ギアボックスを直接手で回してみると、意外に固くて手応えがあります。しかしバラして注油をしようにも非分解構造のようで、リングを外してもここまでしかバラせませんでした。すき間からスプレーグリスなどを注入してみたところ多少は軽くなりました。プレート裏には防水のためかゴムのリップがあり、ギアボックス自体の材質も強化樹脂?のようですので、樹脂類を侵すCRC556スプレーは使わない方がいいでしょう。
この内部の歯車が潰れてメーター不動になった例もありましたので、ワイヤーが切れてなかった場合はこちらもチェックしてみてください。中途半端に摩耗している場合など、プレートをグッと押しつけると一時的に回り出す事もあるので、押したり引っ張ったりして回してみた方がいいでしょう。非分解ですので部品交換はギアボックス丸ごとになります。
回転プレートやワイヤーアウターの差し込み部には防水のためのOリングがありますので、組み立て時にはグリスを適量塗布しておきましょう。
2005年8月15日追記 この黒いギアボックスは樹脂ではなくアルミの鋳物だという情報を見つけました。このリンク先にはスピードメーターのデジタル化の情報も豊富にありますので、興味がある方はぜひトライしてみてください。
2011年6月3日追記 ワイヤー交換をする時、「ホントにこれ鋳物だろうか?」とちょっと気になったのでカッターナイフで削って(!)みたら、簡単に削れていきます。やっぱりこれは樹脂製だったようです。
走行中ふとメーターを見たら、針が真下を指したままピクリとも動かなくなっていました。すぐに路肩に停めてメーターの後ろからワイヤーアウターを外し、中のワイヤーを上に引っ張ってみたらスルスルと抜けてきます。よってワイヤー切れと判断しました。
実はこれが作者にとって初めてのワイヤー切れ体験となりました。これまでに走った距離は76,550キロ!ずいぶん長持ちしてくれたものです。
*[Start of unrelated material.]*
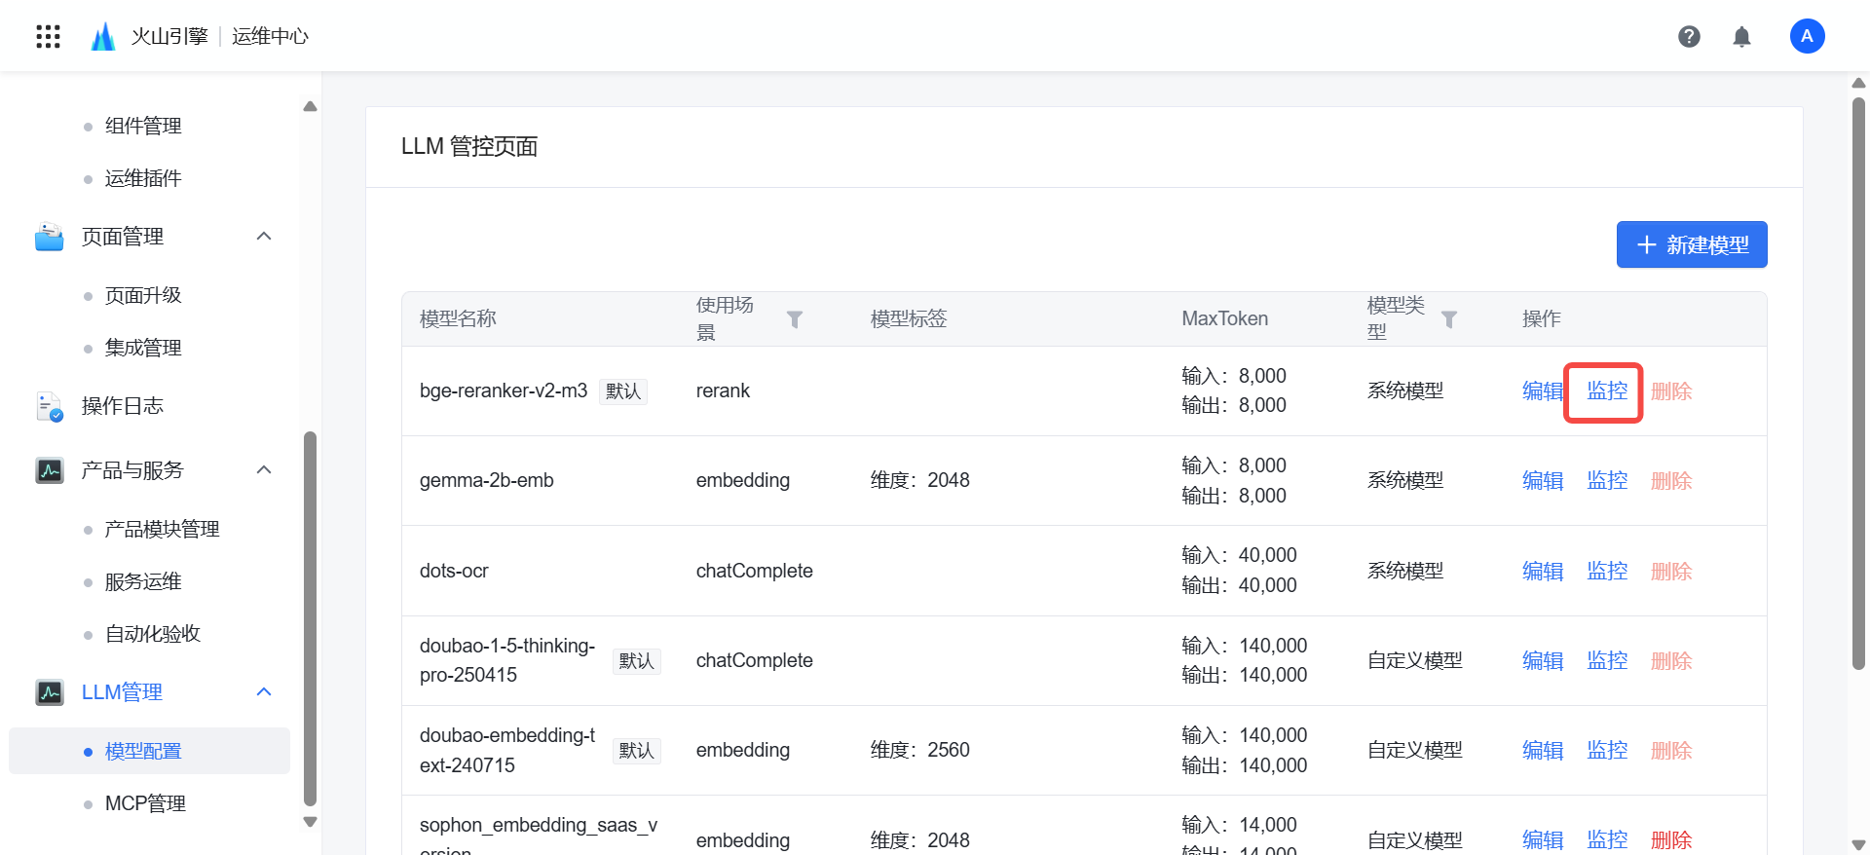The image size is (1870, 855).
Task: Open the user avatar menu
Action: pos(1807,37)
純正パーツが届くのを待って、庭先で交換作業。今回はワイヤーの部分だけ脱着出来ればいいので、フロントホイールのシャフトを抜いたら、中心をちょっと後ろにずらすだけでOK。
交換したあと古いワイヤーをチェックしてみたら、切れていたのはワイヤー下端から約20センチの部分で、ちょうど立ち上がって曲がっているあたりでした。やはりこういう部分にはストレスが蓄積しやすいのでしょうね。